Bronze Age spear discovered as Thames Water builds new wetlands

A near-pristine Bronze Age spearhead was among the historic artefacts uncovered during work to build new wetlands at a Thames Water sewage works in Cirencester.

The spearhead, which is more than 3,000 years old, was discovered just a few feet under the ground at the works in South Cerney earlier this year during excavation works as part of the project to create the new wildlife habitat.

Other finds included pottery and animal bones, along with evidence of tracks and dwellings from the Bronze Age, Iron Age and Roman periods. Thames Water worked alongside Cotswold Archaeology on the project in order to protect the ancient items, which are now being examined and catalogued at the group’s base in Cirencester and could then be displayed at the town’s Corinium Museum.

Thames Water archaeologist Victoria Reeve said: “We’re thrilled to have uncovered such interesting finds during our work at the site, including the spearhead which we believe to be thousands of years old and is still in great condition.

“We knew we were likely to come across something interesting while carrying out the work, which is why we had Cotswold Archaeology on site ready to record any archaeology that was present, but we were blown away by what we actually discovered.”

Becky Elliott, Thames Water’s biodiversity manager, who led the project, added: “We’re still working on the wetlands and hope to complete it in the coming months. At Thames Water we’re dedicated to supporting nature recovery across all our sites and providing better condition habitats with greater connectivity in which all kinds of wildlife can flourish.”

Alex Thomson, Cotswold Archaeology’s Project Manager, added: “On the first day we were here, on almost the first machine scrape, this beautiful spearhead popped out of the top of a Bronze Age pit. They’re very rare to find, very special artefacts.

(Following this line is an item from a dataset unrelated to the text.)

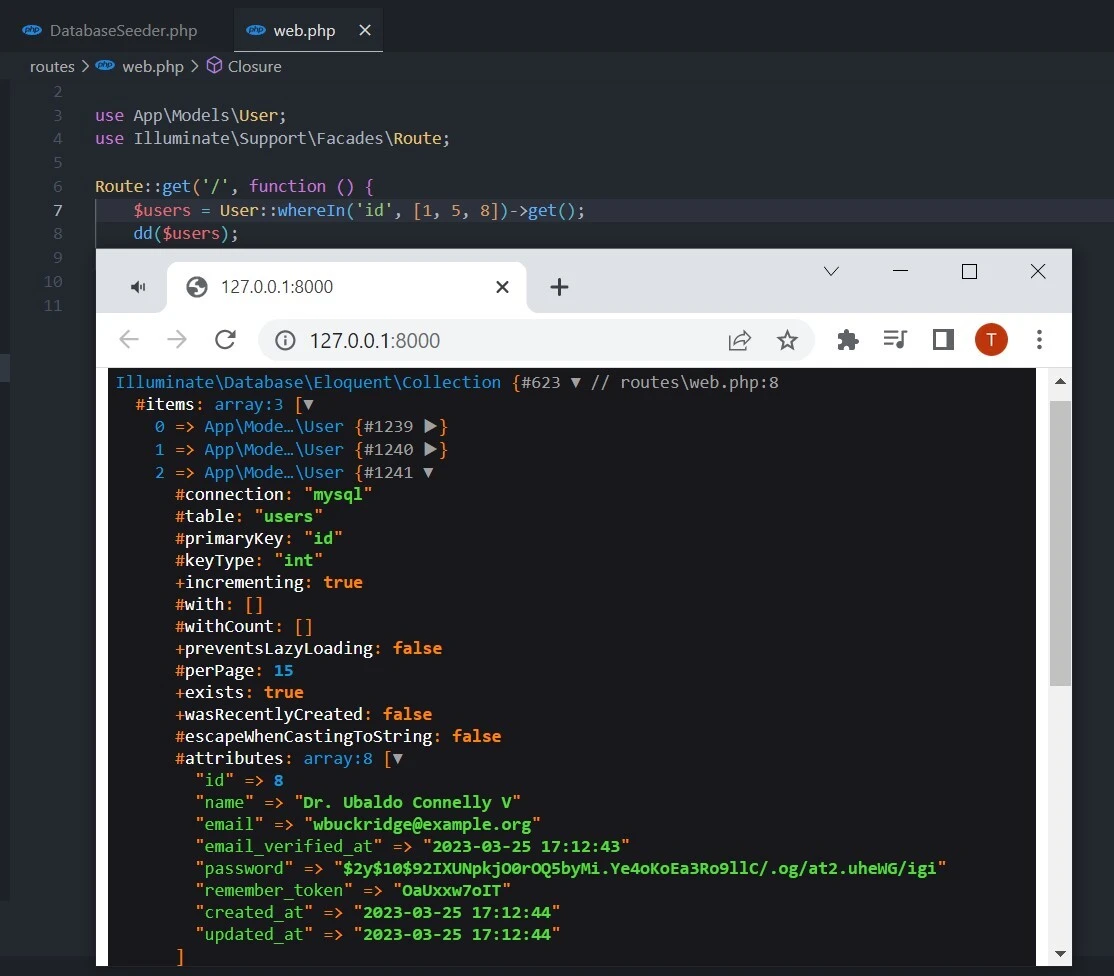Open the browser three-dot menu
Image resolution: width=1114 pixels, height=976 pixels.
1040,340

“We knew the site had archaeological potential but we didn’t quite expect the extent of what we uncovered. It’s always exciting as you never know what you’re going to find – it could be absolutely nothing or, as in this instance, you could find more than you bargained for.”

The new wetlands will cover about four hectares of floodplain on the south of the site, providing a valuable habitat for a range of wildlife including amphibians, insects and wading and migratory birds. Thames Water has committed to increasing biodiversity by 5% across more than 250 of its sites by 2025.

As well as creating brand new habitats such as wetlands, woodlands and hedgerows, the water company is committed to improving the condition of existing habitats through changes in grassland management. The area of land to be improved by the programme is around 4,000 hectares – two-and-a-half times the size of Heathrow Airport.

The spearhead was the latest in a string of interesting archaeological finds uncovered by Thames Water in recent years. In 2019, the water company discovered 26 human skeletons, thought to be about 3,000 years old, during a £14.5m water pipe scheme in Oxfordshire.

Cotswold Archaeology also excavated that site and believed that some of the remains, thought to be from the Iron Age and Roman periods, may have been from ritual burials.